Testo
(Andrea Muratore di Inside Over) – Offensiva respinta, per ora, ma la nuova crociata politicamente corretta di alcune frange della Chiesa cattolica tedesca segnala un’agitazione interna e una chiara problematica: la Conferenza Episcopale tedesca ha respinto una proposta ufficiale volta a analizzare il concetto stesso del Dio cristiano alla luce della questione di genere. Monsignor Johannes Wubbe, vescovo ausiliario della diocesi di Osnabruck, aveva dato sponda alla proposta di frange del movimento associazionista e giovanile per proporre un’idea che avrebbe del comico se non segnalasse una crisi valoriale profonda nel sistema cattolico tedesco: aggiungere l’asterisco finale alla parola Gott (“Dio” in tedesco”).

La svolta “rossa” della Chiesa tedesca
“Il dibattito teologico sulla questione non è rilevante al momento. Abbiamo problemi molto diversi da affrontare nella Chiesa in questo momento”, ha detto il portavoce della Conferenza episcopale, Matthias Kopp al telegiornale tedesco Sat.1. E ha aggiunto: “Dio è più del sole, della luna e delle stelle. Non possiamo afferrare Dio. Non possiamo descrivere Dio a parole”. La Chiesa tedesca, già attraversata da tendenze progressiste e “politicamente corrette”, ha toccato perà con questo dibattito il punto estremo di una campagna per la progressiva laicizzazione della vita ecclesiastica e l’abbraccio al mondo che ha portato ad accuse di “protestantizzazione” del mondo episcopale germanico e a far paventare voci di un nuovo, traumatico scisma in Europa.
I progressisti, guidati dal cardinale Reinhard Marx, stanno coscientemente reinterpretando alcune certezze, che sono contenute nel Catechismo della Chiesa. L’omosessualità, per esempio, è già stata equiparata dai vescovi tedeschi ad un comune orientamento sessuale, in diverse diocesi tedesche si parla di consentire ai non consacrati di poter far conferire i sacramenti ai non consacrati e di ordinazione femminile. Ma anche nel quadro di una Chiesa genericamente progressista ci sono punti estremi a cui buona parte dei vescovi non vuole giungere. Anche solo per ragioni di buon senso.
La campagna per l’ortografia di Dio nasce dalla constatazione che l’attuale idea di una divinità chiamata al maschile sarebbe viziata culturalmente. La Comunità Giovanile Cattolica (Kig) aveva discusso in ottobre se utilizzare l’ortografia “Dio*” in futuro come la Gioventù studentesca cattolica (Ksi). Il modo in cui Dio è chiamato influenza anche l’immagine dell’uomo, secondo i promotori di questa campagna.
La Kjg ha pubblicato una nota in cui sottolinea che “sempre più fedeli sono attualmente scoraggiati dall’immagine di un Dio maschio, patriarcale, bianco e lo stanno dicendo ad alta voce”, mentre il dibattito interno al mondo cattolico è stato salutato come sintomo una “salutare irritazione” dalla teologa evangelica Irene Diller. In un’intervista alla Radio della Cattedrale di Colonia (martedì) il capo dell’Unità Diversità e Genere nella Chiesa evangelica in Renania ha collegato l’adattamento del linguaggio e dell’appellativo di Dio all’epoca storica di riferimento come un richiamo all’essenza originaria dei testi biblici, in cui chiamare Dio era o vietato o soggetto all’utilizzo di perifrasi e appellativi ben precisi.

Record da un dataset di puntamento
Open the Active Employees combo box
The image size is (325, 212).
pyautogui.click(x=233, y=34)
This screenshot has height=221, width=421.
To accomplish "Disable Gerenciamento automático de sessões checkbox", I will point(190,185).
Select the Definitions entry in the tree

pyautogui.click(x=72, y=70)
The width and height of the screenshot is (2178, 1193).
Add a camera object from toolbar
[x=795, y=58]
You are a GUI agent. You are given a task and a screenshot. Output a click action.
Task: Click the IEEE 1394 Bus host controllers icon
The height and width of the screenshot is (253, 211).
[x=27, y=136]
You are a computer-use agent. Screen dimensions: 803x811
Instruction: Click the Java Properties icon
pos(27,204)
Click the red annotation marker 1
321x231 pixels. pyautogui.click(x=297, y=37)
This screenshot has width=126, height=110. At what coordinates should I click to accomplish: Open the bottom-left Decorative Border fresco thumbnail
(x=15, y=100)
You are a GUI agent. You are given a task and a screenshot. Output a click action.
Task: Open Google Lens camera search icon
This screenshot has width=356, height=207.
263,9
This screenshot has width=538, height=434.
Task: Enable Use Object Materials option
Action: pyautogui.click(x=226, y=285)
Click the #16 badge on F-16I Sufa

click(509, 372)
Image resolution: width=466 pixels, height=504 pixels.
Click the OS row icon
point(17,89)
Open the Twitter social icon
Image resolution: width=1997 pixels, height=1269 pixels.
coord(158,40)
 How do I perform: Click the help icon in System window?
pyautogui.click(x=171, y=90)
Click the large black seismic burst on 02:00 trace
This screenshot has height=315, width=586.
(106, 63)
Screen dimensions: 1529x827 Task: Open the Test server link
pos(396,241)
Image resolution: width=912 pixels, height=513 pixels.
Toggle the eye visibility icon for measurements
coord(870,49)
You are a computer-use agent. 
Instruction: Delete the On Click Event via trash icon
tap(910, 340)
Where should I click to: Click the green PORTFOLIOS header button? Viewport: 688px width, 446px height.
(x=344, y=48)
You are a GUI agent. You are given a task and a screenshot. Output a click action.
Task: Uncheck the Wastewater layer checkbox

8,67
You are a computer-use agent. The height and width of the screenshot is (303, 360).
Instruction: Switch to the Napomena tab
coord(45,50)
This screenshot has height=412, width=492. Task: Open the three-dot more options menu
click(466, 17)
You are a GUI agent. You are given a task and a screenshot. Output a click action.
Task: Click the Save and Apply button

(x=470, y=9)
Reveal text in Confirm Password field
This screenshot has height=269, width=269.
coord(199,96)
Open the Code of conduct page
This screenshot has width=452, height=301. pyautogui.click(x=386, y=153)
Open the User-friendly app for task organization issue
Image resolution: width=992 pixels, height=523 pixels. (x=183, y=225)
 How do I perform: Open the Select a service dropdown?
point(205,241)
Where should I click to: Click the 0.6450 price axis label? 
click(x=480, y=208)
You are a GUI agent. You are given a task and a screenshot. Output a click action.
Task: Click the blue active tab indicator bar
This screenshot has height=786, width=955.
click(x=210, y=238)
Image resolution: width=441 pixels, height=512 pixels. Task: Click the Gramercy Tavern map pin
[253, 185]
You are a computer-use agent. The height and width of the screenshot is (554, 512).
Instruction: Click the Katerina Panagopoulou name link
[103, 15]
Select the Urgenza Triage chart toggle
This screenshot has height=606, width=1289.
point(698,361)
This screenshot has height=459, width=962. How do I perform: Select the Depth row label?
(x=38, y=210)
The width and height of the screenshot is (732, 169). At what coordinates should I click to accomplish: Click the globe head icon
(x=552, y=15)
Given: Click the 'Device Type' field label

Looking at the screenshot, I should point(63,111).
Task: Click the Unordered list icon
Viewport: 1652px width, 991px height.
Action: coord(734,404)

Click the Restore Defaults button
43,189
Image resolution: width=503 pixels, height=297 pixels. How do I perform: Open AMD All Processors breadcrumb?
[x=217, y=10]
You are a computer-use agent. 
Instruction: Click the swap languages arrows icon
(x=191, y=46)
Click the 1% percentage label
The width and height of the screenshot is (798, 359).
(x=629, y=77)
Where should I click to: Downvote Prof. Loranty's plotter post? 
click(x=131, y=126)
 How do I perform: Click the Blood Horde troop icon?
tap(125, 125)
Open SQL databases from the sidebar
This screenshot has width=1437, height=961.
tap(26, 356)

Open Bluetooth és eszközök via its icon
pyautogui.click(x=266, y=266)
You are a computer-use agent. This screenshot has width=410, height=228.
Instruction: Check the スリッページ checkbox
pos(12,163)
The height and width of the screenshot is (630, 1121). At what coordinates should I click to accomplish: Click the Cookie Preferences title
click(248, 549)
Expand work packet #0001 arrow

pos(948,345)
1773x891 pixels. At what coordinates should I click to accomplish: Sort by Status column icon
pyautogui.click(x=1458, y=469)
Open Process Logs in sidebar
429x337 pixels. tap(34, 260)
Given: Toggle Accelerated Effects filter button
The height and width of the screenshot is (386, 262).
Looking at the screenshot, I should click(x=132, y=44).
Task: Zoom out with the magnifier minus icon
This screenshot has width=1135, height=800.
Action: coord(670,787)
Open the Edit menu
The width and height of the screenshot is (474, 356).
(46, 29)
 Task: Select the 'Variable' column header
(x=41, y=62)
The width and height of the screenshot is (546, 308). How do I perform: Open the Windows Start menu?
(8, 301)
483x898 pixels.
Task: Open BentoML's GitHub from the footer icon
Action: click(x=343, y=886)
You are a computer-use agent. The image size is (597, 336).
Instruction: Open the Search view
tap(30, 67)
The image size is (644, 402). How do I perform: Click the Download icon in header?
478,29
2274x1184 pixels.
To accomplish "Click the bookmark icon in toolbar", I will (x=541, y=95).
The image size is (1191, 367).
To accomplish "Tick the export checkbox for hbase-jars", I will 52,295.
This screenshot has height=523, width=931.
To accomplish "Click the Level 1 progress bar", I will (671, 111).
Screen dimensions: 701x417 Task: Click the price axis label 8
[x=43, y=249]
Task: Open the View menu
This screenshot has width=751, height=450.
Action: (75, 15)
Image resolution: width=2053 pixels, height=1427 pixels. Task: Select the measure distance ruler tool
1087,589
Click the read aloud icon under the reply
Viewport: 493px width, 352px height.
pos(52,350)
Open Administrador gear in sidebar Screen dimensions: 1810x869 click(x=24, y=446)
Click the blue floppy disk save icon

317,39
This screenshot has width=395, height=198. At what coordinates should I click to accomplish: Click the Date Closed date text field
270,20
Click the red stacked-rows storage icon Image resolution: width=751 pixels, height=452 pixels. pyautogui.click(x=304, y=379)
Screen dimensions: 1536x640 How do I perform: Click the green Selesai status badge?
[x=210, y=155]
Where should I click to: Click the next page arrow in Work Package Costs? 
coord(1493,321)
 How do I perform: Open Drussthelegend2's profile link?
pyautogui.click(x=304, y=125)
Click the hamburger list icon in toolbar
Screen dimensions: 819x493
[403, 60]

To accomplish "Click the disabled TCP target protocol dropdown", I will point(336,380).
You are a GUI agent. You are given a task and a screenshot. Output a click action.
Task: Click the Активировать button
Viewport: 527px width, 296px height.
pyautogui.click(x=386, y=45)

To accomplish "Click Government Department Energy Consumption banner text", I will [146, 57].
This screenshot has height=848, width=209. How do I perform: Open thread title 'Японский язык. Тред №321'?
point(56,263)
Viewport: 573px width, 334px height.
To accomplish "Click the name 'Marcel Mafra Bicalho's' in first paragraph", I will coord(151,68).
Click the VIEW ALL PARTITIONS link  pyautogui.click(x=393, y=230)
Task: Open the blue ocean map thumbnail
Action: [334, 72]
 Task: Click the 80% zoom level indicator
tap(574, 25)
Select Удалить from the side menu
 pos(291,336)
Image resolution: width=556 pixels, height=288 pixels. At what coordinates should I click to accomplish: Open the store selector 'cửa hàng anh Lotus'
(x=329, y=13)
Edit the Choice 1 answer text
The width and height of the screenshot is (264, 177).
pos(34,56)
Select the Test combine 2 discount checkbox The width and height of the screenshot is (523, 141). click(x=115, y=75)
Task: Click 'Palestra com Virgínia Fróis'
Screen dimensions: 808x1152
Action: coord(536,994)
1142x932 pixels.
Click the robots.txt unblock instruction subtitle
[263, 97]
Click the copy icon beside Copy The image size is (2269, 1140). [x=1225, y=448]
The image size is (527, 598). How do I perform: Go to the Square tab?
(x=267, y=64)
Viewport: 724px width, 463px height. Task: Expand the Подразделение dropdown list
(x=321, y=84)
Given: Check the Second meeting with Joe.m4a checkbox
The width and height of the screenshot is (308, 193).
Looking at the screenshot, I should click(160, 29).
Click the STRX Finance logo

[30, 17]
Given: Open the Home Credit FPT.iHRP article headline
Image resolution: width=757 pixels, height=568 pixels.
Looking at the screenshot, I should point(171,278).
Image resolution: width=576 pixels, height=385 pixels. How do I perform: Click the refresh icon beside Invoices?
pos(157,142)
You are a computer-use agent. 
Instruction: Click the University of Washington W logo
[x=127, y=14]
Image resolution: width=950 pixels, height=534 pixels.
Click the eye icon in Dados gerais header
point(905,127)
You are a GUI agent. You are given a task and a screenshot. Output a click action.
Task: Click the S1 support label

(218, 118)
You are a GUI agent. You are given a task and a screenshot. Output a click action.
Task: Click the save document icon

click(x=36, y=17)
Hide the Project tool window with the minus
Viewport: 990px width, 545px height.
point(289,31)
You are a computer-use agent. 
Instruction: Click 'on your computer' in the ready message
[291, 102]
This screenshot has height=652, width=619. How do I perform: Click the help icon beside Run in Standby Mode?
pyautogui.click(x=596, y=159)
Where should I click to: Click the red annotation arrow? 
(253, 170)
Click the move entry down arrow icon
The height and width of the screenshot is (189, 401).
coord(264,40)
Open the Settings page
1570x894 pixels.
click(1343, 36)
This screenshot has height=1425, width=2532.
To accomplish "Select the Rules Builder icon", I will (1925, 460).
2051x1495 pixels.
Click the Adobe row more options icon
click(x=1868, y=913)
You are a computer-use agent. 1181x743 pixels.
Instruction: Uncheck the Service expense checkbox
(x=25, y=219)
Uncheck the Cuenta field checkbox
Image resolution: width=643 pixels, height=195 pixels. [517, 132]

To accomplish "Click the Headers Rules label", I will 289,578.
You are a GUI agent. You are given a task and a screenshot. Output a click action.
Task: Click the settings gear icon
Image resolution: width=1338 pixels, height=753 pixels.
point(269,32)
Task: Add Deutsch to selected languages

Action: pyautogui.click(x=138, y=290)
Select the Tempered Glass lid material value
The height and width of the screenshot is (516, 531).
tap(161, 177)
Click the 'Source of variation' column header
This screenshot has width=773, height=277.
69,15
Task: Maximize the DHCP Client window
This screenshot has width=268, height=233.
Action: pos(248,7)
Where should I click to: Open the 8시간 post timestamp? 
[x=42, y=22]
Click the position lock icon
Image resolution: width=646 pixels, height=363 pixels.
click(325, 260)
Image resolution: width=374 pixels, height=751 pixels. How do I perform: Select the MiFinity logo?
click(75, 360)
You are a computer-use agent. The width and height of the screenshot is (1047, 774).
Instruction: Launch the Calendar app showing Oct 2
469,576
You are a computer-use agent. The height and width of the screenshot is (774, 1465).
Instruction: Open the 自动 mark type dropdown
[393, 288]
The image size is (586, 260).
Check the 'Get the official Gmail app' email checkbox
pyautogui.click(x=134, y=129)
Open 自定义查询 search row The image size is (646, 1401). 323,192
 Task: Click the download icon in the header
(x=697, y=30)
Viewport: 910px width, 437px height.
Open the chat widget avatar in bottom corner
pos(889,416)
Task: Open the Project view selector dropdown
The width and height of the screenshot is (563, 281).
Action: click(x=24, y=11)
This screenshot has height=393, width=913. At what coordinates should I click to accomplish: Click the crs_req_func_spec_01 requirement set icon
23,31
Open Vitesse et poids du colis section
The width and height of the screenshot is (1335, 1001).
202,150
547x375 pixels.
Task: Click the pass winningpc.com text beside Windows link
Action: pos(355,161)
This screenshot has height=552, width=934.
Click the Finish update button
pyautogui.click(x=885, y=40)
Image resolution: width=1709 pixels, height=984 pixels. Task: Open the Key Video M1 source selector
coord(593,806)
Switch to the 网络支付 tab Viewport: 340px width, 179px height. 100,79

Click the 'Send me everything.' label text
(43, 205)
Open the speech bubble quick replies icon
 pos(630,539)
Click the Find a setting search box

Consegna
Quali persone sono nominate nell'articolo sulla Chiesa cattolica tedesca? L'elenco è materiale a sé, separato dall'articolo sulla Chiesa cattolica tedesca.

Soluzione
Andrea Muratore, Johannes Wubbe, Matthias Kopp, Reinhard Marx, Irene Diller.